What is your estimate? Any suggestions on estimation method to arrive at more accurate number for data volume stored on S3.

Considering that S3 may be hosting Exabyte or more of data with in two years of existence, no wonder all established vendors EMC, IBM, HP and Dell are salivating on getting a piece of the "Cloud Storage" pie.

Sunday, March 16, 2008

Bandwidth, one hurdle in adopting Cloud Storage

This weekend, I read NY Times article Video Road Hogs Stir Fear of Internet Traffic Jam.
Last year, by one estimate, the video site YouTube, owned by Google, consumed as much bandwidth as the entire Internet did in 2000. …

In a widely cited report published last November, a research firm projected that user demand for the Internet could outpace network capacity by 2011. …

Moving images, far more than words or sounds, are hefty rivers of digital bits as they traverse the Internet’s pipes and gateways, requiring, in industry parlance, more bandwidth.
While reading the article, it occurred to me that isn't bandwidth going to be the main hurdle in adoption of storage in the cloud. When clients are not happy with 10/100/1000Mbps connection with application/server/data center, how can they be happy with DSL/Cable/T1/T3 connection to the cloud? I am sure everyone has felt the pain of trying to transfer large datasets over the Internet.

If you review the introduction and growth of various Amazon Web Services (AWS), a comparatively established cloud player, you will notice very limited use cases of Simple Storage Service (S3) on its own with clients outside the cloud. Most S3 usage is fronted by another AWS in the cloud such as Elastic Compute Cloud (EC2). Such combinations overcome the challenge of transferring large amount of data between storage cloud and an application/server outside the cloud over Internet. For cloud storage to be successful, it need to be in the same cloud with application/server or connected to application/server cloud with high speed link.
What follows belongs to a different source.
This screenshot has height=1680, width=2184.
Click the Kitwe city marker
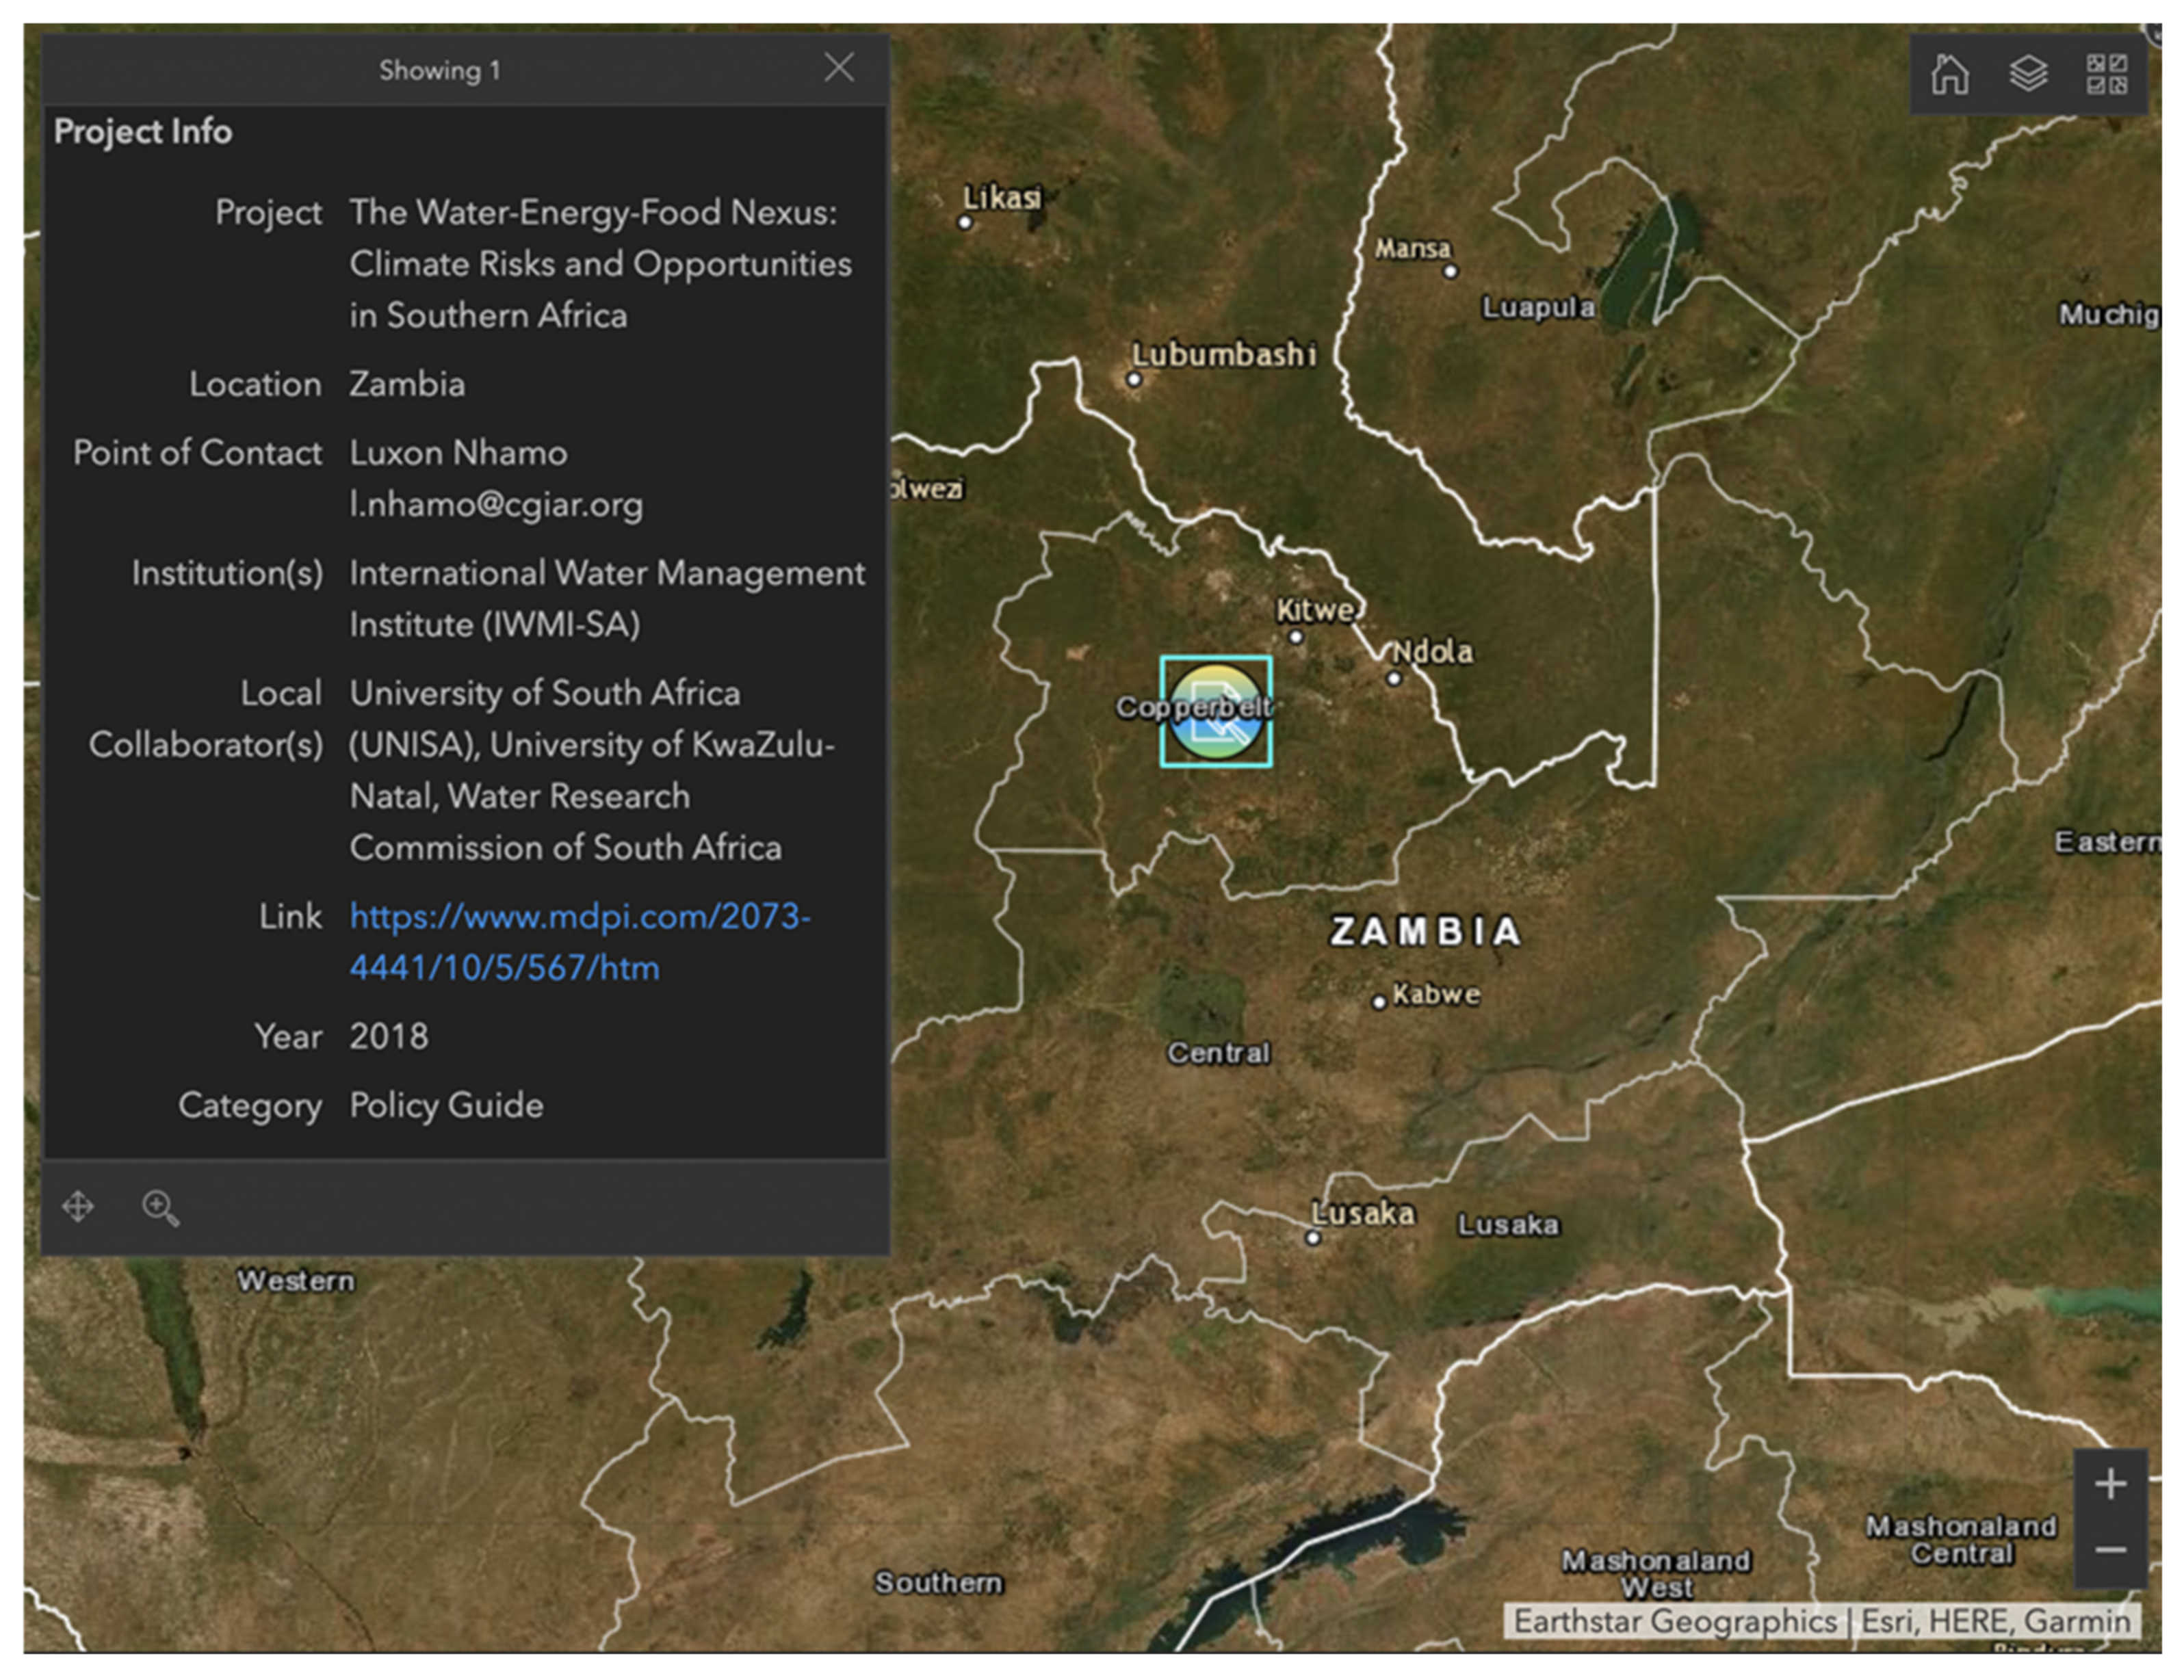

Any technology that can reduce the data transfer between the cloud services and clients outside the cloud will be the big beneficiary in this trend. Caching, Compression, and Data De-duplication will most likely benefit in the near term. And, the future seems to be very much like the past aka mainframe - Desktop Virtualization, Streaming, and On-the-Fly Visualization.

So, how will new cloud players like Nirvanix, EMC Mozy and Rackspace differentiate?